Every report you read highlights that we have a global workforce that is “disengaged.” These reports then go on to predict that we will see unprecedented levels of staff turnover when the global economies pick up and confidence returns.
Interestingly, organizations seem to be tuned into this situation. Indeed, we are now seeing high levels of investment in engagement strategies, employee learning and development and talent management programs. No one knows if these programs will have any effect whatsoever, but I suspect they won’t.
So, the question I would pose to job boards is: are we ready for the opportunity? How do we capitalize on the disengagement phenomenon to free up and provide our customers with the top talent they will need to grow and to fill the vacancies created by their own departing (and disengaged) employees?
Cathedrals of Hope
Back in 2007, I ran an event in Amsterdam called The Global Recruitment Conference. I spoke on the topic of job seeker expectations of job boards and described it as a “cathedral of hope. Here’s what I meant: In Europe in the thirteenth and fourteenth centuries, we built cathedrals to give “hope to those who entered.” The soaring beauty of the buildings was meant to infuse each person with a sense of life’s possibility.

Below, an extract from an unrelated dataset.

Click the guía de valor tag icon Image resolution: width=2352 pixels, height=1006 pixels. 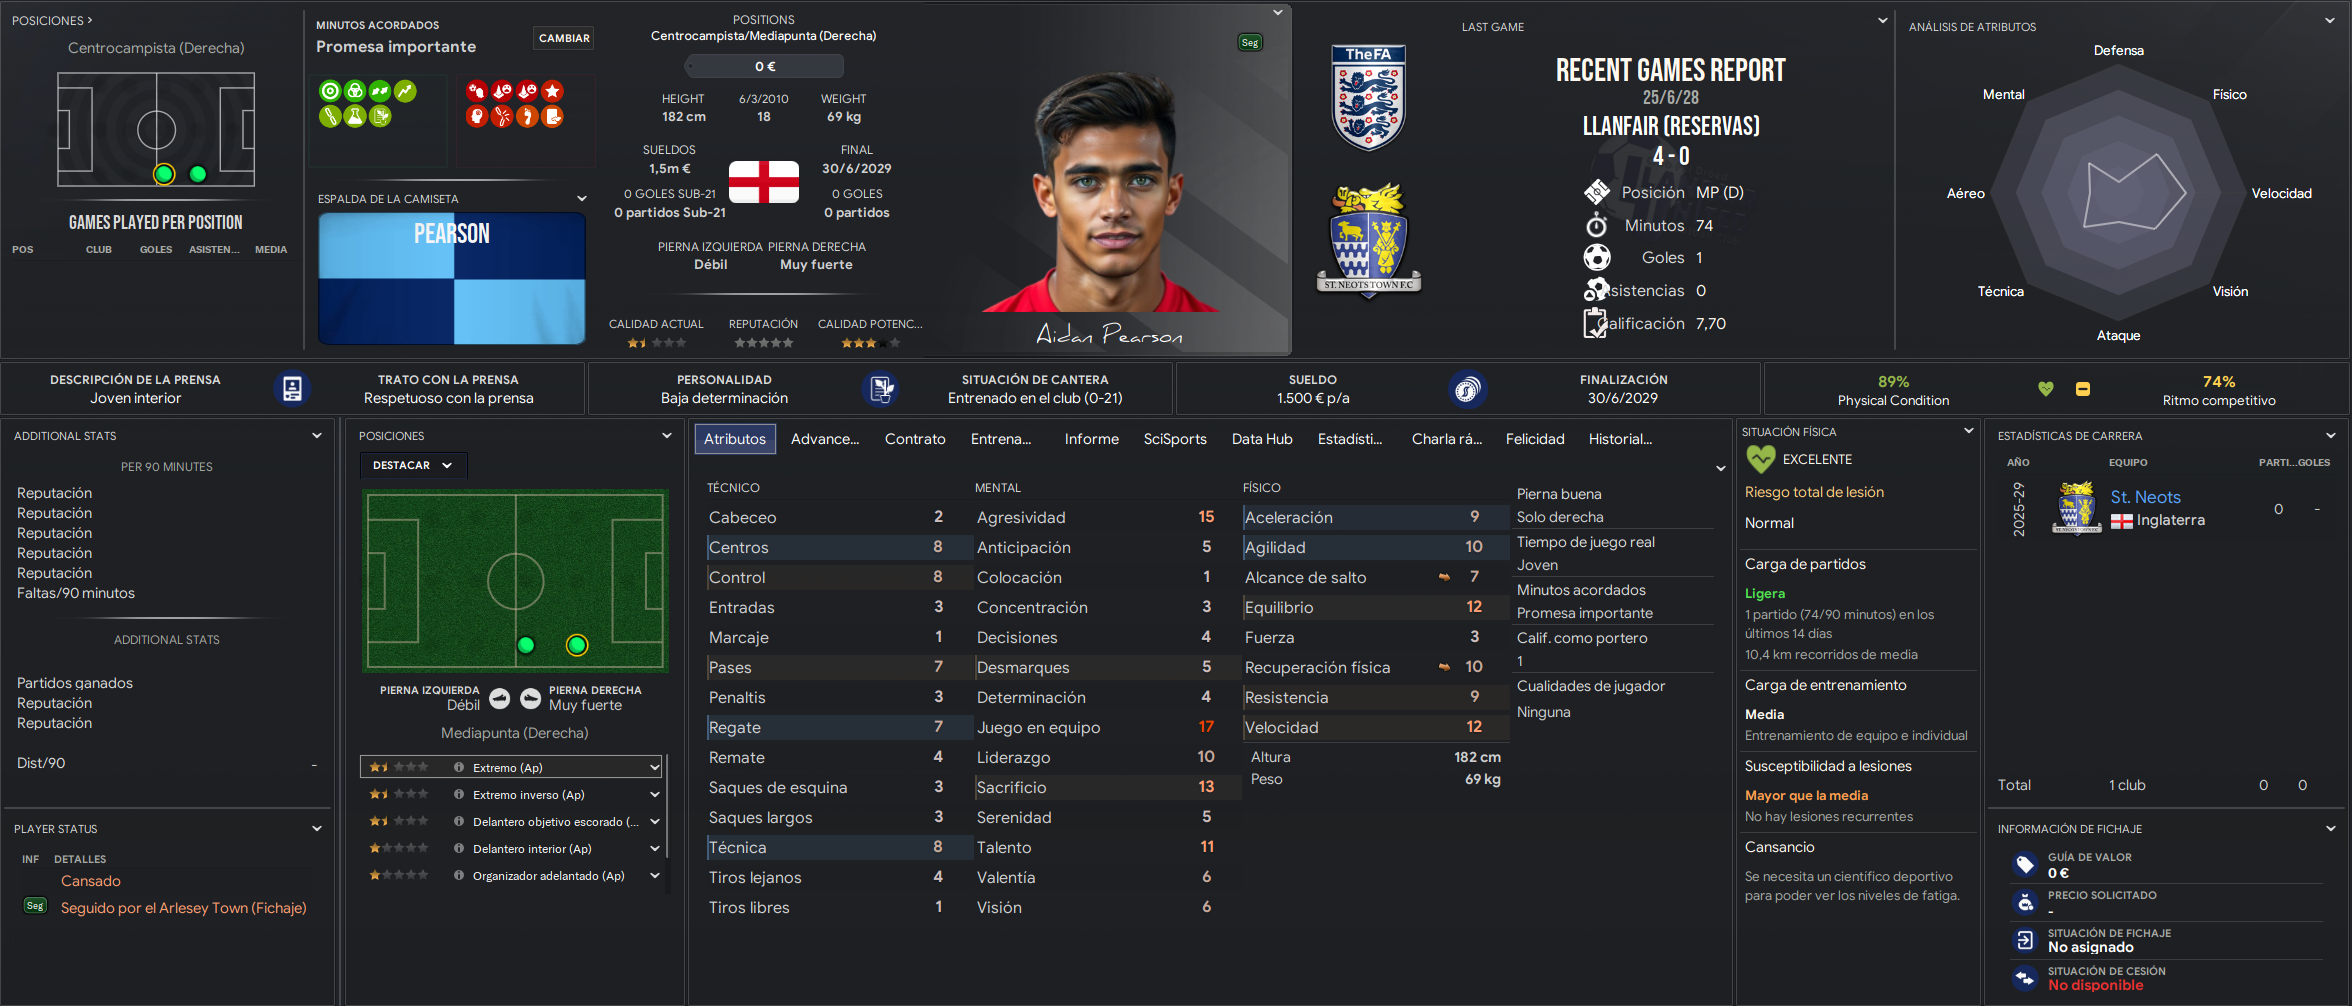pyautogui.click(x=2025, y=865)

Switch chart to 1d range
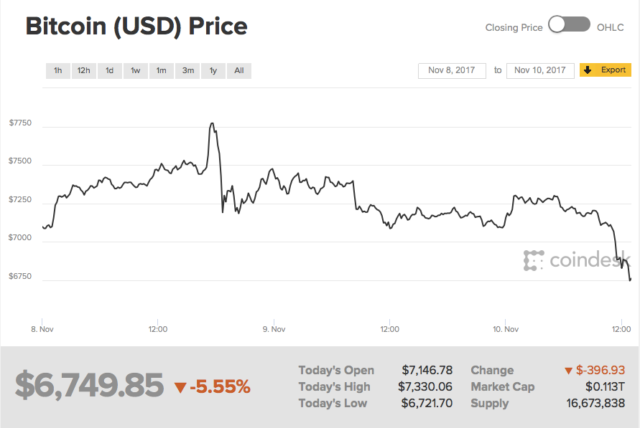coord(110,71)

Centuries later, the builders of the Moscow Subway System and Grand Central Station in New York City sought to achieve a similar goal. They invested in those projects, in the case of the Moscow Subway, to show workers how the state could improve their lives and, in the case of Grand Central, to provide a setting that would give something back to the workers who travel through it every day.
Today, people come to a job board or a career portal with a similar expectation. They want to find a job and improve their lot in life or to advance their prospects and improve their employment opportunities. In either case they come to us with an expectation. They come to us for hope. The question I would pose, therefore, is: are we delivering on their expectations?